Finding My Silence

IMG_0052We all know how important it is to find silence in our lives, time and space to step back for a moment and put things in perspective.  It keeps us from rash emotional responses and helps to make better decisions.  It seems that discussions of the need for silence take the forefront at this time of year, during the season of Lent as we await (depending on your faith tradition) Easter, the spring season, and new life taking root after a cold winter.

I always had trouble with finding silence and have often struggled to grasp what this concept really means.  I tend to live continually in my head.  My wife gives me a hard time because of my selective memory.  I remember some things crystal clear while others bring no recollection for me at all.  The truth is, I am usually hearing so much noise in my head that at times there is simply no room to process anything else.  I have always had a difficult time living in the moment.  I am usually functioning in the moment but living in the regret of the past or the fear of the future.

People have found many ways to be in the moment; some healthy, like meditation or exercise; others not so healthy, like excessive use of drugs and alcohol.  Either of these paths could lead to trouble in excess, I suppose.  If working out begins to interfere with your daily life functioning, perhaps you have a problem.  The point is that we have a basic drive to find ways to silence all the noise in our head so that we can live and thrive in the present moment, not worrying about tomorrow as it will have enough worries of its own.  And not living under they oppression of past mistakes but rather allowing them to teach their lessons and then move on.

This all sounds remarkably similar to teachings I grew up with but didn’t make much sense to me.  Didn’t Jesus talk about this?  Also Buddha, I’m pretty sure.  Maybe Muhammad as well?

I was on a hike with my dog Oliver yesterday in Gunpowder Falls State Park and I experienced what it feels like to be fully present in the moment.  It was incredibly refreshing.  As I stood on the bank of the river, slightly off the beaten path, I was fully consumed by listening to the sound of the river flowing over rocks, smelling the brisk winter air and feeling it invade my nostrils and brush harshly against my skin, admiring the way in which the water move so effortlessly over rocks and around turns.  Nothing else mattered in that moment.

I found my silence.


My parents recently moved out of state and gave me their 1999 Chevrolet Prism as a parting gift.  Two years ago I would not have even considered accepting such a gift and thereby making my wife and I a two-car family; but things change.  So, when they made the offer, I took them up on it and hitched a ride with my brother to pick it up.  As I drove home along a Pennsylvania state highway with my dog in the backseat, I felt like I did after getting my first car in high school.   I felt free.

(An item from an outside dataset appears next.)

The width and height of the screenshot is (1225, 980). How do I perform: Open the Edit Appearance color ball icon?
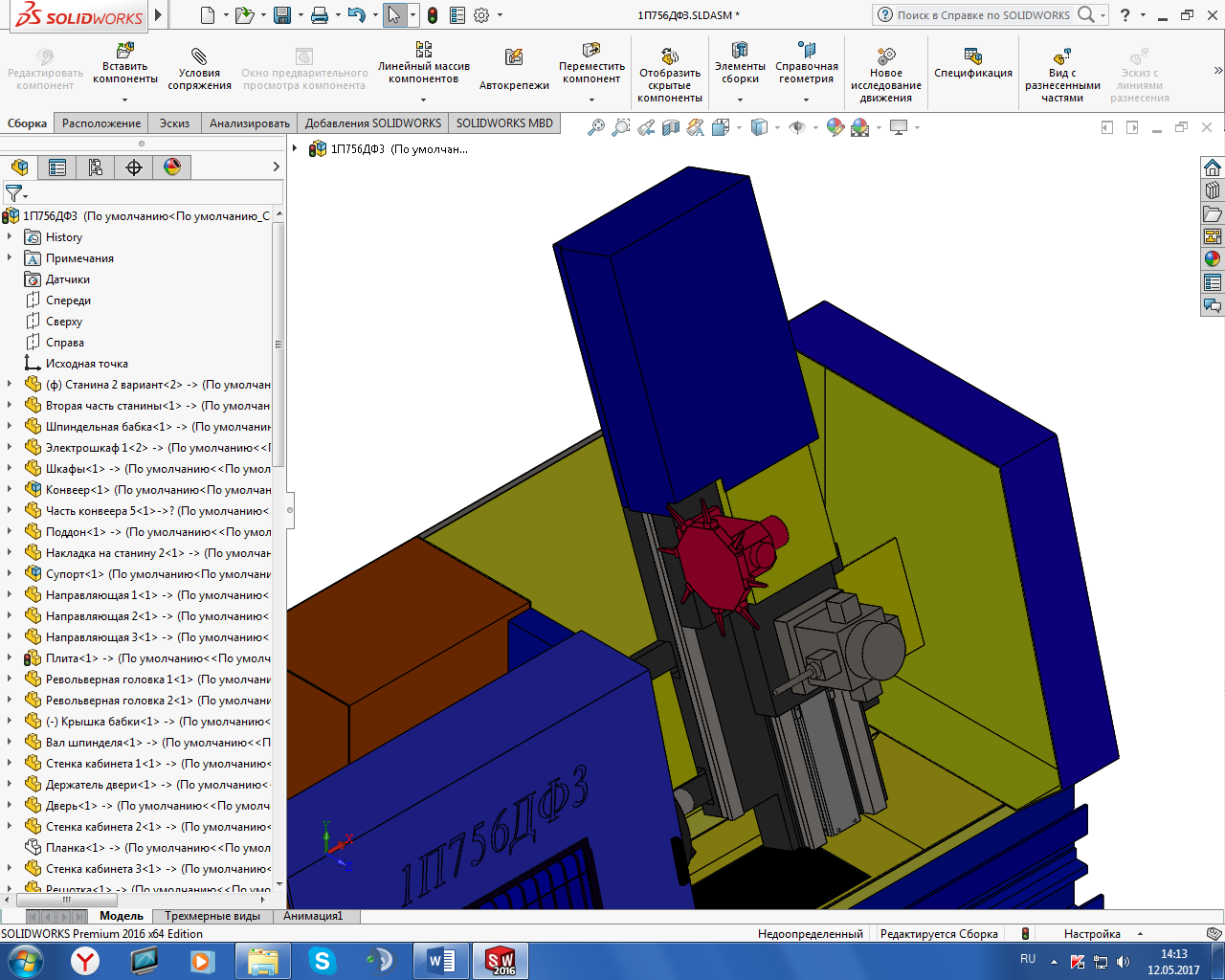click(835, 127)
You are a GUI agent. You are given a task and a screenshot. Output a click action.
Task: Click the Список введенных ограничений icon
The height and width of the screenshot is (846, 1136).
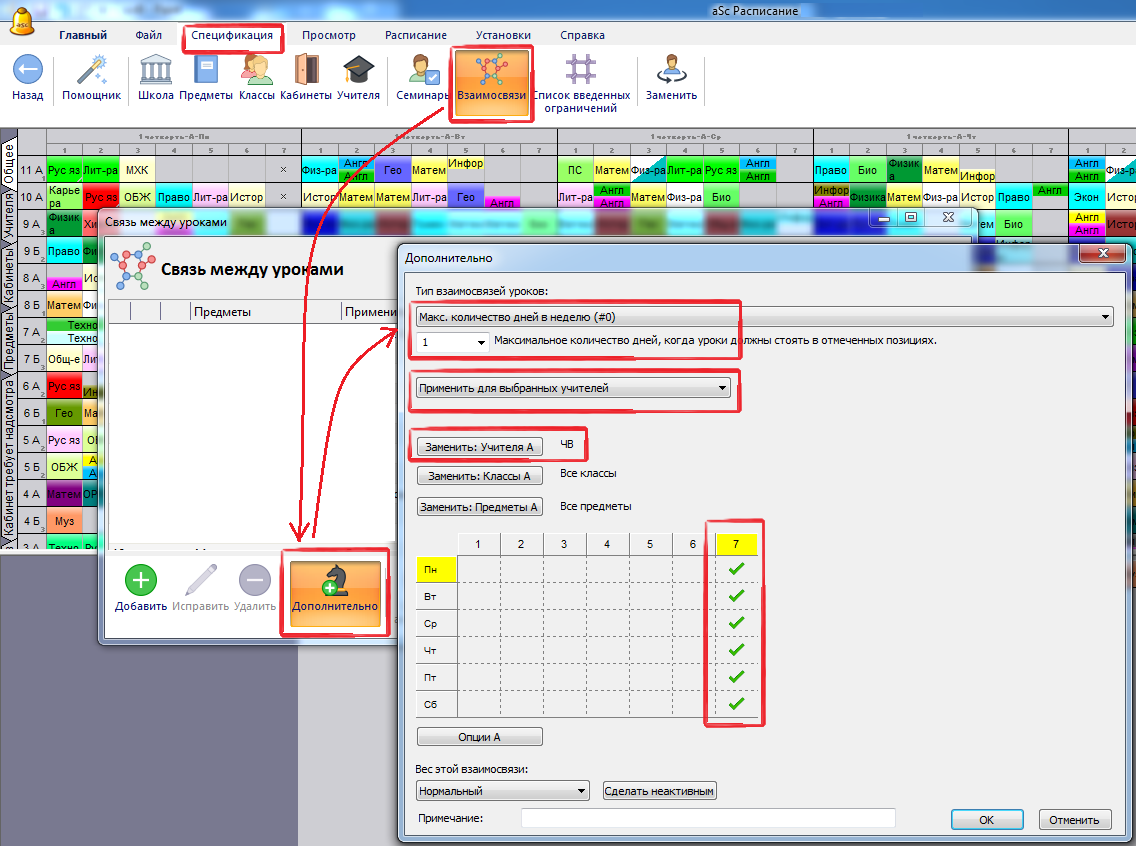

There is a concept in family therapy called differentiation, first touted by a psychiatrist named Murray Bowen who was one of the first in the field to study and treat entire families as opposed to simply the individual who was suffering from some type of disorder or disturbance.  The notion is that the ideal developmental context will allow a child/individual to develop a strong sense of identity within the context of the family unit.  There is a tenuous balance that must be walked between exaggerated emotional reactivity on one end and emotional fusion on the other.  Too far in one direction leads to an overdeveloped sense of independence and little emotional connectivity in relationships.  Too far in the other direction leads to an underdeveloped sense of self and an over-dependence on relationships for emotional validation.  It seems clear that this is a balance we continue to walk throughout our lives, not simply a deterministic chain of events that happens in our childhood.

Many people talk of “losing themselves” after being in a marriage or committed relationship for a number of years.  When my wife and I hit a rocky patch 7 years in, I realized that I never really had an strong sense of myself to begin with.  In fact, I always thought that having a sense of your own identity was a bad thing; my identity was supposed to be found in Jesus alone.  Only problem was, I never really knew what that meant.  So instead of having a strong sense of identity as part of a cause or movement or church community, I simply looked to those with whom I was in close relationship to give me direction in who I should be and what I should do.  Wrong answer.

What happens when all of those relationships are stripped away?  Even for a short period of time?  Then you’re left with nothing.  Except for hurt, which is a strangely comforting but miserable companion.

Over the last couple years, I have often felt imprisoned by my own psychosis, cut off from relationships for reasons yet unexplained to me.  At some point I began to see that the true prison was the dependence that I felt on validation from my closest relationships.  When I began to understand that being alone with myself was not the miserable prison that I often thought it was, I felt more free to enjoy relationships with those closest to me because I no longer felt I needed their approval in order to stay alive.

I’ve realized how important it is to have a well established sense of identity and some confidence on which to stand.  And it feels good.  But it is a daily struggle.  And it helps to have things to call your own, spaces that are sacred.  Like your own set of wheels.

Call it my own little sanctuary.

How do you walk this balance?  Where do you find your freedom?  Where do you find your sanctuary?  Would love to hear your thoughts!